After I wrote about the rascally raccoons and squirrels recently, though, I got some other stories and an anti-squirrel tip to share:
Refill, please
We have lots of raccoons — probably have trapped close to a dozen over the last few years — and as you know they are wonderfully smart and persistent, as well as a pain.
I have a cylinder peanut feeder on an overhang over a patio. It was hanging on an S hook with a squirrel guard on top. Last year, a couple of raccoons learned to get on the roof, reach over the overhang and bat the device around until it fell. A very noisy nighttime exercise.
I went out one morning and the feeder was gone. Looked all over the yard and did not find it, so bought another one. Two days later, that one was gone — again, no sign of it. So I bought another one, but wised up enough to use a closed clip to hold it on.
The next morning, I went out and there, directly under the still-hanging new feeder, was one of the missing ones! They brought it back, apparently for a refill. I put it inside the house.
Meanwhile I had called a professional trapper.
During the night, I heard a trap spring and went out and there was the OTHER missing feeder, right under the newest feeder, and, of course, a raccoon in the trap. Apparently he or she had brought the second feeder back from somewhere for a refill.
So now I had three peanut feeders and a raccoon. I left the returned feeder where it was so the trapper could see it. He was amazed, but not that surprised, having dealt with raccoons for a long time. —Buzz Merritt
Cocoa a-no-no
I have a 50-foot walnut tree in my yard that is full of squirrels. I also have 20-plus flower pots and a 3-foot-wide raised flower bed going around the front porch.
During the winter and spring the squirrels dig like there's buried treasure. Which there is thanks to the walnut tree.
When my flowers start coming up, or right after planting new ones, I mulch everything down with cocoa bean shells. They avoid my flowers like the plague after that. They dislike it so much that they go around to the side of the house and use the stairs to get to the bucket of walnuts I keep on the porch.
The smell from the cocoa shells is pretty strong for about a week or so, but goes away. My wife loves the smell, me not so much. I guess it's a matter of taste.

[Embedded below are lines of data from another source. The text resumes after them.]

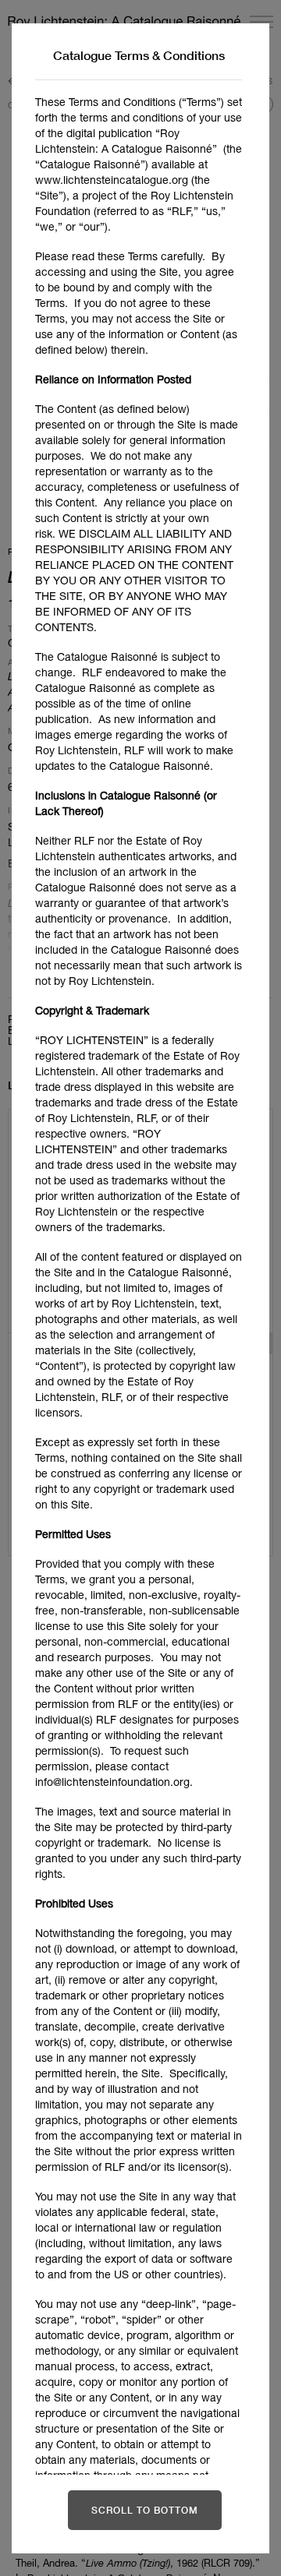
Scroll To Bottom (144, 2510)
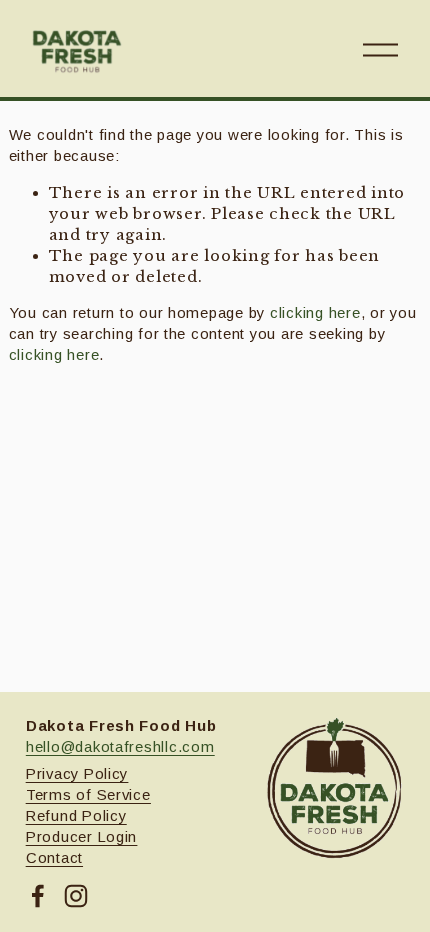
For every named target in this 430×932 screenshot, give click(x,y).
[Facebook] (38, 896)
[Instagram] (76, 896)
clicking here (315, 312)
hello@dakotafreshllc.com (120, 746)
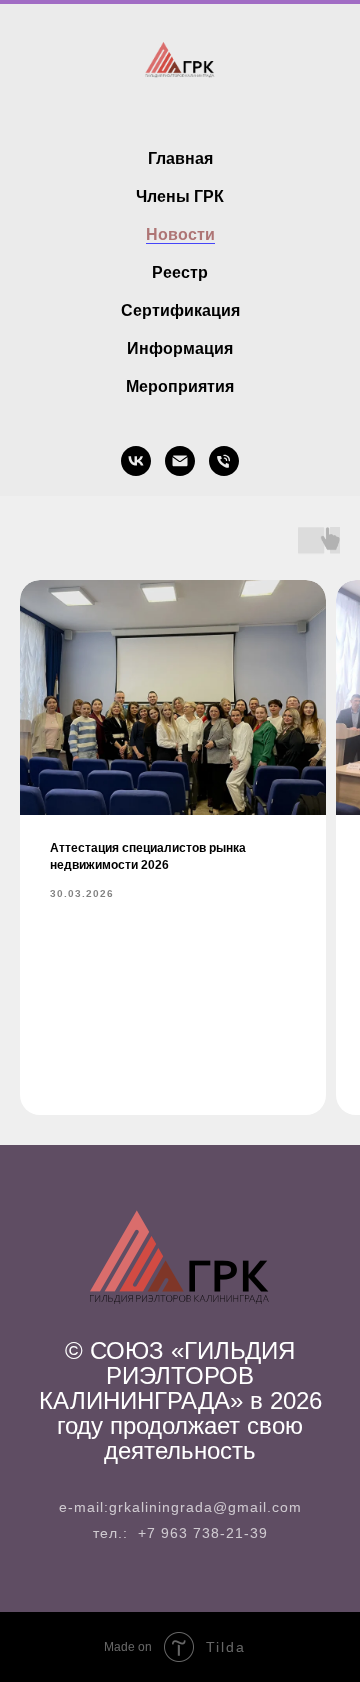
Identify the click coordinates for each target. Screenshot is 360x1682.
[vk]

Been doing this for years, and once I get it mulched they have NEVER come close to the flower bed. We buy it at Johnson's Garden Center. —Gary Jerby
A note on cocoa mulch: It can be harmful to dogs and other pets if they ingest it. Maybe the squirrels know this. A report on snopes.com says that while the mulch poses a danger, only one dog death has been attributed to it, and, according to Hershey's, 98 percent of dogs won't eat it.